3. The peptide of claim 1, wherein the substitution at amino acid 20 is G02L, G20Y, G20F, or G20P.

4. The peptide of claim 1, wherein the substitution at amino acid 10 is H10E, H10D or H10Q.

5. The peptide of claim 1, further comprising at least one substitution in the A chain peptide, wherein the at least one substitution is not present in the HALQ sequence.

6. The peptide of claim 5, wherein the at least one substitution in the A chain peptide is T8H, T8Y, T8K, or S9R.

7. The peptide of claim 6, further comprising at least two substitutions in the A chain peptide, wherein the at least two substitutions are not present in the HALQ sequence.

8. The peptide of claim 5, wherein the at least two substitutions in the A chain peptide are two of the substitutions selected from: T8H, T8Y, T8K, and S9R.

9. The peptide of claim 1, wherein the peptide is a des-octapeptide insulin.

10. The peptide of any of claim 1, wherein the B chain peptide comprises the sequence of FVNQHLCGSELVEALYLVCYER (SEQ ID NO: 3).

11. The peptide of claim 1, wherein the A chain peptide and B chain peptide are bonded via at least one disulfide bond.

12. The peptide of claim 1, wherein the peptide is a monomer.

13. The peptide of claim 1, wherein the insulin A chain peptide is at least 70% identical to wild type human insulin A chain peptide.

14. A pharmaceutical composition comprising the peptide of claim 1 and a pharmaceutically acceptable carrier.

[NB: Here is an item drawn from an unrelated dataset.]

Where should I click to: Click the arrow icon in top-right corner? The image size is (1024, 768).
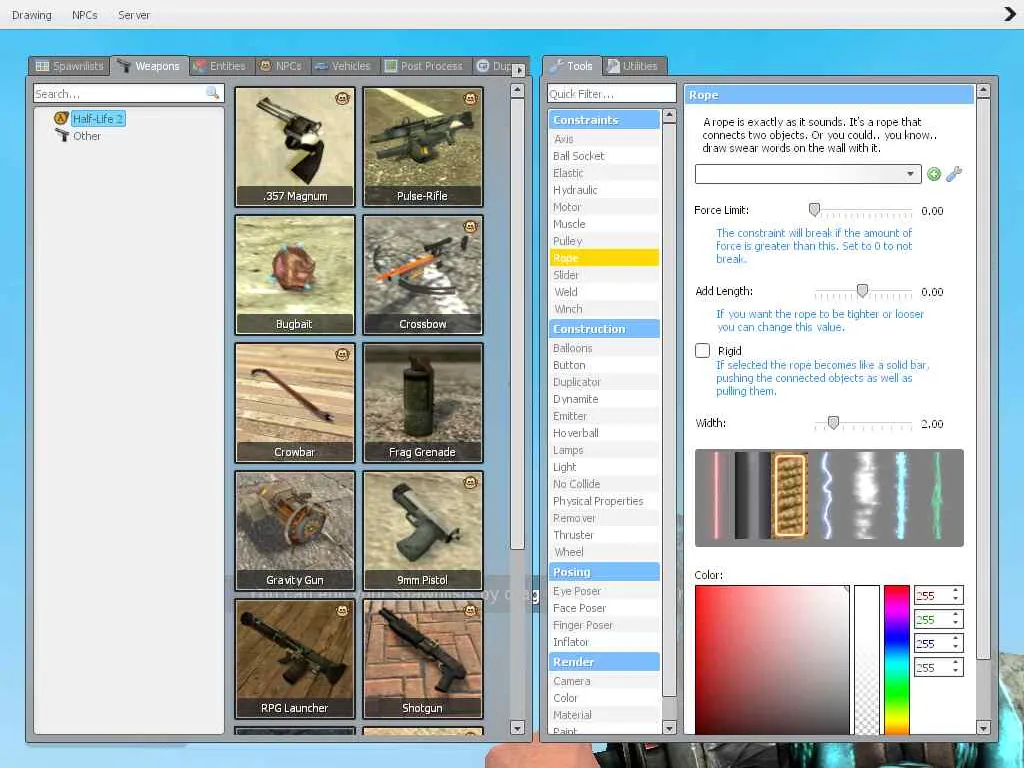1010,14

15. A method of increasing insulin receptor activation in a subject comprising administering a therapeutically effective amount of the peptide of claim 1 to a subject in need thereof.

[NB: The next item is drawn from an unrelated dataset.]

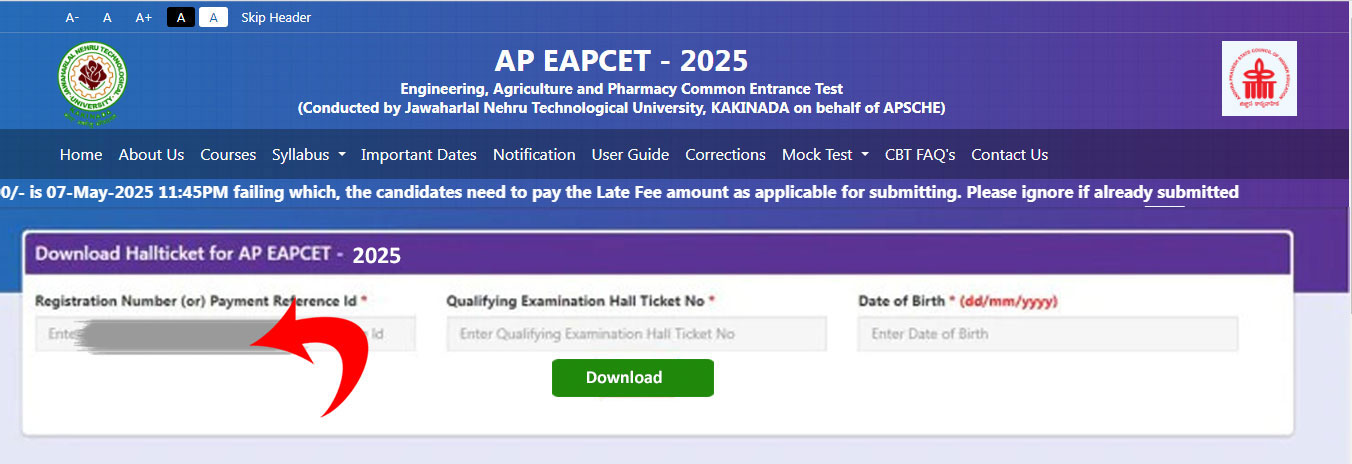The image size is (1352, 464).
Task: Open the User Guide link
Action: (x=630, y=154)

16. A method of lowering the blood sugar in a subject comprising administering a therapeutically effective amount of the peptide of claim 1 to a subject in need thereof.

17. A method of treating type 1 diabetes in a subject comprising administering a therapeutically effective amount of the peptide of claim 1 to a subject in need thereof.

18. The method of claim 17, wherein the subject has been diagnosed with type 1 diabetes prior to administering the peptide.

19. A therapeutic protein having an A chain peptide bonded to a B chain peptide via at least one disulfide bond, wherein the A chain comprises the sequence of GIVEQCCTSICSLYQLENYCHALQ (SEQ ID NO: 31), and wherein the B chain peptide comprises the sequence of FVNQHLCGSELVEALYLVCLER (SEQ ID NO: 35).

20. The compositions and peptides disclosed herein.